Fees, Fines, Surcharges, and “Non-Tax Taxes”
Alongside formal taxes, governments have increasingly leaned on fees, user charges, and fines, often referred to as “hidden taxes”. These include vehicle registrations, license renewals, tolls, utility surcharges, building permits, and an ever-widening menu of mandatory payments. Individually, the amounts seem trivial, but collectively, they’ve grown into significant sources of government revenue.
Politicians favor fees because they can argue these charges are optional or tied to services used, and thus not tax increases. But when essential activities like driving require paying fees, they function like taxes on the public. Increases in fees and fines often come with little to no public debate or oversight, making them an easy way for governments to raise revenue without facing voter pushback.

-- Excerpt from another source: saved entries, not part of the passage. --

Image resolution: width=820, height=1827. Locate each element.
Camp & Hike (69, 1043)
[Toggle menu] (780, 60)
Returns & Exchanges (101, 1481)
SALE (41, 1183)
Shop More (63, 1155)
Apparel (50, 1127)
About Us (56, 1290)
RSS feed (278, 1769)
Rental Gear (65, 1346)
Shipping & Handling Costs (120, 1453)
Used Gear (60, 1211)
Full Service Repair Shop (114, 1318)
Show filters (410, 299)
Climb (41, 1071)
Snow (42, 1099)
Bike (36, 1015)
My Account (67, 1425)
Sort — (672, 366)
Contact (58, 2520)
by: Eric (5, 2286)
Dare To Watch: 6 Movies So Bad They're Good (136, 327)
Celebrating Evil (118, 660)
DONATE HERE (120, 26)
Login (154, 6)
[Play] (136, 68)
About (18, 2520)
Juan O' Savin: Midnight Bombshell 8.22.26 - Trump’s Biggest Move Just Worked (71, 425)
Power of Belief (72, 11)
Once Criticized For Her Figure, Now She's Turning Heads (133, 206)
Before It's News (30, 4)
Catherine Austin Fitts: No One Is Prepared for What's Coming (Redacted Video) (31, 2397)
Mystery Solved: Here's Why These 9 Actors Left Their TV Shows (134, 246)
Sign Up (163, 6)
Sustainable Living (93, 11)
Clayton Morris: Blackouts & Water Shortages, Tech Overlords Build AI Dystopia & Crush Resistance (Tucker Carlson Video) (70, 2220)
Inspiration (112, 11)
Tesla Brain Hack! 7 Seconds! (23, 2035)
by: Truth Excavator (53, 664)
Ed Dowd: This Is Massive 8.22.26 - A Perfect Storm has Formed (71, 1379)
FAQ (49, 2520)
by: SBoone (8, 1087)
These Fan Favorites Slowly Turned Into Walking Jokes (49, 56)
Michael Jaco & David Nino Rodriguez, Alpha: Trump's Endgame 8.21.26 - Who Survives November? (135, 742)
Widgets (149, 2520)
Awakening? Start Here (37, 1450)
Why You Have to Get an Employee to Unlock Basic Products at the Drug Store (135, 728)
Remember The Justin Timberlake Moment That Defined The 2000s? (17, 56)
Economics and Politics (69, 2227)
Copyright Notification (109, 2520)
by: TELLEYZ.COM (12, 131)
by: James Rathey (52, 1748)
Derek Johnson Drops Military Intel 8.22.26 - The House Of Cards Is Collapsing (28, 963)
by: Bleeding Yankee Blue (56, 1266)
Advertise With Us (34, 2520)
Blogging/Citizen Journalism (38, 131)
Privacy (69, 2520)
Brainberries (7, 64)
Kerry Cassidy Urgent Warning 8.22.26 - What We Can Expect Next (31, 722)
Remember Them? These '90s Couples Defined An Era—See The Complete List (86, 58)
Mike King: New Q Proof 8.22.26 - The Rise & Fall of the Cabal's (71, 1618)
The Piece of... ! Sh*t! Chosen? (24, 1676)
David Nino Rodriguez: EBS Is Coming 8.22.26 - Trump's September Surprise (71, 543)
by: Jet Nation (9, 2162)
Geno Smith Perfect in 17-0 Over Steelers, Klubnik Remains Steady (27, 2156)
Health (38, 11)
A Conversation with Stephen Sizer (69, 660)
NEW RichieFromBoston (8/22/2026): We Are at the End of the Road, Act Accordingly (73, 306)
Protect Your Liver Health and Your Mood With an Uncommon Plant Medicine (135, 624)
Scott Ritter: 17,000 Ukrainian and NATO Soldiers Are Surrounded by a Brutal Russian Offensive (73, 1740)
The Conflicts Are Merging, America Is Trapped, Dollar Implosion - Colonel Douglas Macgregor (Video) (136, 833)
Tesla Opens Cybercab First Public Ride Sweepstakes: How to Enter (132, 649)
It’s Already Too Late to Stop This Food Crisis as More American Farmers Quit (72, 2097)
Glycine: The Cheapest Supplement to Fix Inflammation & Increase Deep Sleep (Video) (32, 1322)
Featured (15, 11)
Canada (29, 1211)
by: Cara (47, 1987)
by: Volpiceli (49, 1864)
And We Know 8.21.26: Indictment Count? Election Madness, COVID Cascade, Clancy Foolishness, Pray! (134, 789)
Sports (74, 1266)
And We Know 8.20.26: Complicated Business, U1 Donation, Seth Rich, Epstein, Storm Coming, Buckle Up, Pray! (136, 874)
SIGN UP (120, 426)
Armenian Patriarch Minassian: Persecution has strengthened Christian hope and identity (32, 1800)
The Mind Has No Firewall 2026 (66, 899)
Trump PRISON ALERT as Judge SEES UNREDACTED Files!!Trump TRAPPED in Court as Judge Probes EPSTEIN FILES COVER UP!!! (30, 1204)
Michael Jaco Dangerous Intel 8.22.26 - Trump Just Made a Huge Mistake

The Expansion Trap: Why Government Spending Rarely Shrinks
If history is any guide, periods of government contraction are rare. There are strong, built-in forces that favor the growth of public spending and equally strong barriers against reducing it. Politicians find that while expanding government programs is easy (and popular), scaling them back is extraordinarily difficult. This asymmetry creates a kind of one-way ratchet that tightens with each cycle.
Bureaucratic Incentives Favor Growth
Within every government agency or department, there is a natural incentive to seek more funding, not less. Bureaucracies, like organisms, strive to expand their turf, staff, and influence. A larger budget means an agency can do more, raising its importance. Leaders push Congress for resources by pointing to unmet needs, while no one gains a reward for shrinking their own office. As a result, efforts to trim programs usually meet stiff internal resistance. Temporary crisis agencies often seek new missions to remain in place. This bias creates a self-reinforcing cycle in which growth strengthens political clout, and that clout shields future growth. As the old quip puts it, a government bureau might be the closest thing to eternal life we see on earth. In practice, few agencies ask to shrink, and most drift steadily toward higher cost and broader scope.
Baseline Budgeting Ensures Permanent Increases
Budget rules themselves also push spending upward. Washington relies on “baseline budgeting,” which treats last year’s outlays as the floor and assumes increases from there. If an agency received one hundred million dollars, the following year’s baseline might rise to one hundred three million dollars. Anything below that number gets labeled a cut, even if the agency still receives the same dollars as before. This illusion makes genuine reductions politically dangerous.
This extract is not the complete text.